> DATA FOR REVIEW:
━━━━━━━━━━━━━━━━━━━━━━━━━━━━━━

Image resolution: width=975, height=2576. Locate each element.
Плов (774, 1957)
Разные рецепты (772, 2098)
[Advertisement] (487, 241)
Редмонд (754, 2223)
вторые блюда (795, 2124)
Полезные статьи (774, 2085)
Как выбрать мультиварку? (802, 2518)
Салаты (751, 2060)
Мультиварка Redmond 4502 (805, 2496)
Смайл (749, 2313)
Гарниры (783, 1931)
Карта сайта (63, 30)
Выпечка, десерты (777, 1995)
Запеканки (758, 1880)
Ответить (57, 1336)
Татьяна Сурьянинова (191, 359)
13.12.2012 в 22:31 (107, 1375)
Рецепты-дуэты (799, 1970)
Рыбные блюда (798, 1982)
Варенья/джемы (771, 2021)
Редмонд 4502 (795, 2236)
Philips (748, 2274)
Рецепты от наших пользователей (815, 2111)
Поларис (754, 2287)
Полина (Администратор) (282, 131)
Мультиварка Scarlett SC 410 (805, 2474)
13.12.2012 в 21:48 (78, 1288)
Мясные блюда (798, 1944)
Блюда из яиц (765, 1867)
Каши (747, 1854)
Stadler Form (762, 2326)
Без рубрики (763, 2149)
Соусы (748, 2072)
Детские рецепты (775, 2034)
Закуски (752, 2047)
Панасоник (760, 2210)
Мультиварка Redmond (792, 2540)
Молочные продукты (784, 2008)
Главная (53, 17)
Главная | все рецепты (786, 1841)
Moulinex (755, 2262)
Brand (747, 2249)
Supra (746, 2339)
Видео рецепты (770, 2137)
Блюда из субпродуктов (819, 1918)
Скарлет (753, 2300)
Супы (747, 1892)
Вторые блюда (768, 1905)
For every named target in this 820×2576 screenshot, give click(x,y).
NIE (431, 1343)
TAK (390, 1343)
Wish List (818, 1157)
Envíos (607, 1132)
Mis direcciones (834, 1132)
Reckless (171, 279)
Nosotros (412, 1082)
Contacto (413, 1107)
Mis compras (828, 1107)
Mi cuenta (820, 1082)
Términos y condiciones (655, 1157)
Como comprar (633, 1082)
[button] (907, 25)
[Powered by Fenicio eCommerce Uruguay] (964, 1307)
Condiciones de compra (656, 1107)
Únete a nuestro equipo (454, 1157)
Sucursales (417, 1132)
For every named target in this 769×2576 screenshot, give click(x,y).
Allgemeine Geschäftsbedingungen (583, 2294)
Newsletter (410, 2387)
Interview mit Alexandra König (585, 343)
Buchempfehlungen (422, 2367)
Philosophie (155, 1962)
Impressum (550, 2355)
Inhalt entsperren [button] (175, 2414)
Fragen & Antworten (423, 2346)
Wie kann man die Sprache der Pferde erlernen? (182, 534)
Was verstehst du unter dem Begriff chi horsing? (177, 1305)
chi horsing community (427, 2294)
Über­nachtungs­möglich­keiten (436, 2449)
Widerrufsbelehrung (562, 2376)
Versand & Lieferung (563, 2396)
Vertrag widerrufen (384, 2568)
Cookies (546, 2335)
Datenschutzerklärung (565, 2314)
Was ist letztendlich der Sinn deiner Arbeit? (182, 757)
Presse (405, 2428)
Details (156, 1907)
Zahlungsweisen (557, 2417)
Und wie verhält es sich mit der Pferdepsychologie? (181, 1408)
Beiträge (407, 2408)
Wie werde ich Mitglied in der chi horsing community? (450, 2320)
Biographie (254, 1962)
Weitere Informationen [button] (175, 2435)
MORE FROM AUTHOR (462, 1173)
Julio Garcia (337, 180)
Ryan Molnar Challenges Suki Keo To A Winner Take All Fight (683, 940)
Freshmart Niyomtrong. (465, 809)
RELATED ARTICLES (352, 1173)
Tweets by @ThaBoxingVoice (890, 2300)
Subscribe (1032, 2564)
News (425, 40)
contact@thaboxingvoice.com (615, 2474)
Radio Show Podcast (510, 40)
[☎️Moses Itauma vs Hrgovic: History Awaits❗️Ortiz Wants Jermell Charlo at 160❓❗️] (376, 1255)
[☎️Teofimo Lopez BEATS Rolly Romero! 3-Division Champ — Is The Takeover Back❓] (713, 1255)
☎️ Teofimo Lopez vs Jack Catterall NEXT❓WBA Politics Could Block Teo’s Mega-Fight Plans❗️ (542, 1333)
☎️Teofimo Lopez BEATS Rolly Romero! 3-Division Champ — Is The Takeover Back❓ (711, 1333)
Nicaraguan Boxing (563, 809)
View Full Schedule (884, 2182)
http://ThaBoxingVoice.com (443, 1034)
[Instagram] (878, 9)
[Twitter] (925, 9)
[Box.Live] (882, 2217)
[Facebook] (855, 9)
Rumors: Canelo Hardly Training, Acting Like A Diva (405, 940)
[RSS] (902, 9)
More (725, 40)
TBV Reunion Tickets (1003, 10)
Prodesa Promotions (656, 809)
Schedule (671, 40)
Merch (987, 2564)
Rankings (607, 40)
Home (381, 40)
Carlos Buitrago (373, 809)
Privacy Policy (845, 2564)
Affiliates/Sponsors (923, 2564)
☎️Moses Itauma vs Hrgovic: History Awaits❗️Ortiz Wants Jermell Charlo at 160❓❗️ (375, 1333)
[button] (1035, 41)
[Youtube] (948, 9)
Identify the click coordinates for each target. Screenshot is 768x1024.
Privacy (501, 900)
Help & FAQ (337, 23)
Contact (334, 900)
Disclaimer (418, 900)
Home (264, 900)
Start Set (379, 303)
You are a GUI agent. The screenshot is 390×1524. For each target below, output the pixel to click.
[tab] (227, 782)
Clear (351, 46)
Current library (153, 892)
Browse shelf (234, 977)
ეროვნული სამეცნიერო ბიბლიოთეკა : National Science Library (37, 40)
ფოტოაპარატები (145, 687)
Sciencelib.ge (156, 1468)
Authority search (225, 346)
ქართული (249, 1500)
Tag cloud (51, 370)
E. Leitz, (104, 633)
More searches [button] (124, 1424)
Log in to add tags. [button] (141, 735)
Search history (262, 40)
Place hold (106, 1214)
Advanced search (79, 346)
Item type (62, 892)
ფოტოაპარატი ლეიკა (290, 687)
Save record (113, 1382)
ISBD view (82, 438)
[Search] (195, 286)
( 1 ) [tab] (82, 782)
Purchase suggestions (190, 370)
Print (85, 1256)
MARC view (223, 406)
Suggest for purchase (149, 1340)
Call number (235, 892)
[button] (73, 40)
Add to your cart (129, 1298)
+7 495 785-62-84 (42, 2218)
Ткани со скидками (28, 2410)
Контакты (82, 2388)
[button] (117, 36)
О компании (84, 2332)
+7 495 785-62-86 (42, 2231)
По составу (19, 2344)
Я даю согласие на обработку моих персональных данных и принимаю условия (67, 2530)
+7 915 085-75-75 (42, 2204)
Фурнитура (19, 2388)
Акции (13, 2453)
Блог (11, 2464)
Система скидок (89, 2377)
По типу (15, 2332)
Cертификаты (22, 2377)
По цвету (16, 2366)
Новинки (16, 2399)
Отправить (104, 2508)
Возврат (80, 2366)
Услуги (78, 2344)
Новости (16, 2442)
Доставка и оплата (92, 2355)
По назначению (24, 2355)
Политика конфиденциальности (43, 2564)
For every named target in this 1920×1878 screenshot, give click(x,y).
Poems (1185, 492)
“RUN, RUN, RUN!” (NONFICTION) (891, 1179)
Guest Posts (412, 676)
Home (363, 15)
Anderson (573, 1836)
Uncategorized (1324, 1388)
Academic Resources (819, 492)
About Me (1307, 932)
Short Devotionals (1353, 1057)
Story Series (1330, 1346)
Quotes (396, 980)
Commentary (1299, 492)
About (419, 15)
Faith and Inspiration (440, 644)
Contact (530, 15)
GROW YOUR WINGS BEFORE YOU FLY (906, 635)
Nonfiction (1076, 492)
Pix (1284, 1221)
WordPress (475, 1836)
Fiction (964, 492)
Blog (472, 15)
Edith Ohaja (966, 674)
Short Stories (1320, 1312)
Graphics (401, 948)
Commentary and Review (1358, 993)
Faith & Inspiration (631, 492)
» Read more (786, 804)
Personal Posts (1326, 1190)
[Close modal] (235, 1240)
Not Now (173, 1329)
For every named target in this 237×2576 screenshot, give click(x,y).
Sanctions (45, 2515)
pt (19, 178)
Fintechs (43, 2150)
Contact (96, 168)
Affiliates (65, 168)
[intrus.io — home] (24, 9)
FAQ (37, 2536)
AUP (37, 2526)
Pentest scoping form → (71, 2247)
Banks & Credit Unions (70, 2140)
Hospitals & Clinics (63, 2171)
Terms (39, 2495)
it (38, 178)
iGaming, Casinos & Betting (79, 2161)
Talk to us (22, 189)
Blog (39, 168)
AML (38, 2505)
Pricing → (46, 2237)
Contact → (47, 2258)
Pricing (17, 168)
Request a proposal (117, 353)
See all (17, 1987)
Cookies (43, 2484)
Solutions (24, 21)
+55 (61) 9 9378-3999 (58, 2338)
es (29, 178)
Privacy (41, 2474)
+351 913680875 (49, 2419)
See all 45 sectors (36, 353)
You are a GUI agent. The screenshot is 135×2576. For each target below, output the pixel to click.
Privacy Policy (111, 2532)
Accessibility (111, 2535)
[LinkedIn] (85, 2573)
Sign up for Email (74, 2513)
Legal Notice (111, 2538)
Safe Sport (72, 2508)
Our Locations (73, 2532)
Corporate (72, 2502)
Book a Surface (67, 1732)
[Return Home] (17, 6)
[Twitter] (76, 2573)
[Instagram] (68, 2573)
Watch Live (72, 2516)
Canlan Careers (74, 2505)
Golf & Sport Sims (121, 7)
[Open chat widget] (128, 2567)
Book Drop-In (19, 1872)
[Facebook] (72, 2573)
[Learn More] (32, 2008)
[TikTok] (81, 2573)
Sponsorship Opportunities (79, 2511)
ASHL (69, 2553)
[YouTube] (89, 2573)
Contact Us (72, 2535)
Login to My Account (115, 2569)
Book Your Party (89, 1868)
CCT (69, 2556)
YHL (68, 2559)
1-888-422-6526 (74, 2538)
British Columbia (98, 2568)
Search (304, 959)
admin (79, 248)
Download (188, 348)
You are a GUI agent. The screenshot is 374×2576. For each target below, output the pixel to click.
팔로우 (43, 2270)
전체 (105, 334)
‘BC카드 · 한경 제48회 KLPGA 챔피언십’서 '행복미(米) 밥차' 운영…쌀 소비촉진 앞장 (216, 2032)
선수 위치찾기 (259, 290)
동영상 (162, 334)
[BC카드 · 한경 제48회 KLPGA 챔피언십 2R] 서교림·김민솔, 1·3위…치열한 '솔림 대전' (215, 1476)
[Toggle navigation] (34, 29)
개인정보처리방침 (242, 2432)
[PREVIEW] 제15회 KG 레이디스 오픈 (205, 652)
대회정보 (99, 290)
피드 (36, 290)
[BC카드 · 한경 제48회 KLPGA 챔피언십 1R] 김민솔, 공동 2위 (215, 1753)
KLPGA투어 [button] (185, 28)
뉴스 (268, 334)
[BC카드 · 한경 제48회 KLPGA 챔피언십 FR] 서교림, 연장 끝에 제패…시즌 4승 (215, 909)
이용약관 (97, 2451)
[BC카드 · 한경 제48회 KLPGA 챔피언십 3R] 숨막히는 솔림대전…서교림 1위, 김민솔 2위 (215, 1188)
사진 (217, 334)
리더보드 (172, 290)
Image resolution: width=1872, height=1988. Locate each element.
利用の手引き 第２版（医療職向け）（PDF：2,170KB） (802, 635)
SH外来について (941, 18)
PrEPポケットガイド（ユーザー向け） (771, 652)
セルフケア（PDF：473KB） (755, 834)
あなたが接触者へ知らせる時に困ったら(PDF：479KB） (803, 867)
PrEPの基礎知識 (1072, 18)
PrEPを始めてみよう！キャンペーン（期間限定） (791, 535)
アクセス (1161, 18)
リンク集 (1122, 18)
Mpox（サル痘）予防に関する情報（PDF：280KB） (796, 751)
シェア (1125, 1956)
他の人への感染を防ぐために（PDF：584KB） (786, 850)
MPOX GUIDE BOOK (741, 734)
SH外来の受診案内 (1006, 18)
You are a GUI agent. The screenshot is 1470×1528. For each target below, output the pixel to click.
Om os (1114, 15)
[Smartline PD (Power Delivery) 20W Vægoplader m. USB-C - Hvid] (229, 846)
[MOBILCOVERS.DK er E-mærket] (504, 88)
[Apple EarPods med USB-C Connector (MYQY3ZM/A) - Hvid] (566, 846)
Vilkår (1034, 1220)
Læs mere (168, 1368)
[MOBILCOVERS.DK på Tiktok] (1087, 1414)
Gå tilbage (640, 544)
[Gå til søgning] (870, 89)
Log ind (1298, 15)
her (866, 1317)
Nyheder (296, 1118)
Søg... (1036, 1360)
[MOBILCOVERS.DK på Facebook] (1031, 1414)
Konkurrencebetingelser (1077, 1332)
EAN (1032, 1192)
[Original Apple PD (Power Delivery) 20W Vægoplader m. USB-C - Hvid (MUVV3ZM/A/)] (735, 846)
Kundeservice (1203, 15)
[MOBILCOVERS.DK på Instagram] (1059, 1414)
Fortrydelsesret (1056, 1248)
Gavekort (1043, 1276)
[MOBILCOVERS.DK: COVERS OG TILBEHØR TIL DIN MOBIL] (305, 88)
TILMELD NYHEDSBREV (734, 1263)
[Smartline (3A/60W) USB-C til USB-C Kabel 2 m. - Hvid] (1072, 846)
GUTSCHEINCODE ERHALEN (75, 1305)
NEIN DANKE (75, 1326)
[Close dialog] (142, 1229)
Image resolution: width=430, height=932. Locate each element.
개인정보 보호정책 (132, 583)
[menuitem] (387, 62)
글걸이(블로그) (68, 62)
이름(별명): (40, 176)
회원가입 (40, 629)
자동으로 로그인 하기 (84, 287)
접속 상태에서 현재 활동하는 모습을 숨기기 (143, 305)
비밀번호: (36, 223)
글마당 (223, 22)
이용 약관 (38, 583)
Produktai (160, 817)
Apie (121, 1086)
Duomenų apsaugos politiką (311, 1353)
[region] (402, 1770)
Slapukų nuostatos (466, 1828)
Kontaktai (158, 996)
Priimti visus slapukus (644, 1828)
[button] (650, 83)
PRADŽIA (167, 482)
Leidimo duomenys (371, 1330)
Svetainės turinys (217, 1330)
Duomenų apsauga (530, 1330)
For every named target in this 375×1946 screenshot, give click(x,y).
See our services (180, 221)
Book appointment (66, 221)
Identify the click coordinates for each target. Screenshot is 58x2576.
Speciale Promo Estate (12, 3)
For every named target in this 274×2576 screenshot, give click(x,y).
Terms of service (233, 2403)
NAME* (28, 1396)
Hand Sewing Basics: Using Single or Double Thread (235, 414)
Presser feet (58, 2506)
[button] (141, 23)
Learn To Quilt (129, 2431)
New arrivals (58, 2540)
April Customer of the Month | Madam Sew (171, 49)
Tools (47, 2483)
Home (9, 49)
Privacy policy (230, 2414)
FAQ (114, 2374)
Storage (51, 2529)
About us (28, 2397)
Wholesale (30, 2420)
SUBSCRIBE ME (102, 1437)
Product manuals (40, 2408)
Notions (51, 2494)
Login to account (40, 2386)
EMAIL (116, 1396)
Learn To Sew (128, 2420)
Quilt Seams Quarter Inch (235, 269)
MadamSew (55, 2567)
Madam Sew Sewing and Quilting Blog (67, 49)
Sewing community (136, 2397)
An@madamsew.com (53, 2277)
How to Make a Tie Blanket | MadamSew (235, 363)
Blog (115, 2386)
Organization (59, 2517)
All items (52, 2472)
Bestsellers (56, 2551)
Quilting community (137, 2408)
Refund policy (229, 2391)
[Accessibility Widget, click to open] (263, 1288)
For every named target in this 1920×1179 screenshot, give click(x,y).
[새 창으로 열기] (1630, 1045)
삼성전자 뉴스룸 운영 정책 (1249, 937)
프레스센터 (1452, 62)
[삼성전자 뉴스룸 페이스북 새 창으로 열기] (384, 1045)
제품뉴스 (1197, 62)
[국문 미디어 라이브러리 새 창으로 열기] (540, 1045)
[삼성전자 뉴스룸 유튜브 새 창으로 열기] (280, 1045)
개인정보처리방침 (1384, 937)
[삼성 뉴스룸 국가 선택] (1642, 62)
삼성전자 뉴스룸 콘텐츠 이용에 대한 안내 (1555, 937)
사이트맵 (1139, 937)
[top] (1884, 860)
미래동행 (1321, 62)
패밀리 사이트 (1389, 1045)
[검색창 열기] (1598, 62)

━━━━━━━━━━━━━━━━━━━━━━━━━━━━━━

> WHAT THE EXERCISE ASKS: Taking the line with "Блюда из яиц (765, 1867)" as the first and the line with "Видео рецепты (770, 2137)" as the last, retype that stretch of the data above exactly, with no other lines.

> WRITTEN RESPONSE:
Блюда из яиц (765, 1867)
Каши (747, 1854)
Stadler Form (762, 2326)
Без рубрики (763, 2149)
Соусы (748, 2072)
Детские рецепты (775, 2034)
Закуски (752, 2047)
Панасоник (760, 2210)
Мультиварка Redmond (792, 2540)
Молочные продукты (784, 2008)
Главная (53, 17)
Главная | все рецепты (786, 1841)
Moulinex (755, 2262)
Brand (747, 2249)
Supra (746, 2339)
Видео рецепты (770, 2137)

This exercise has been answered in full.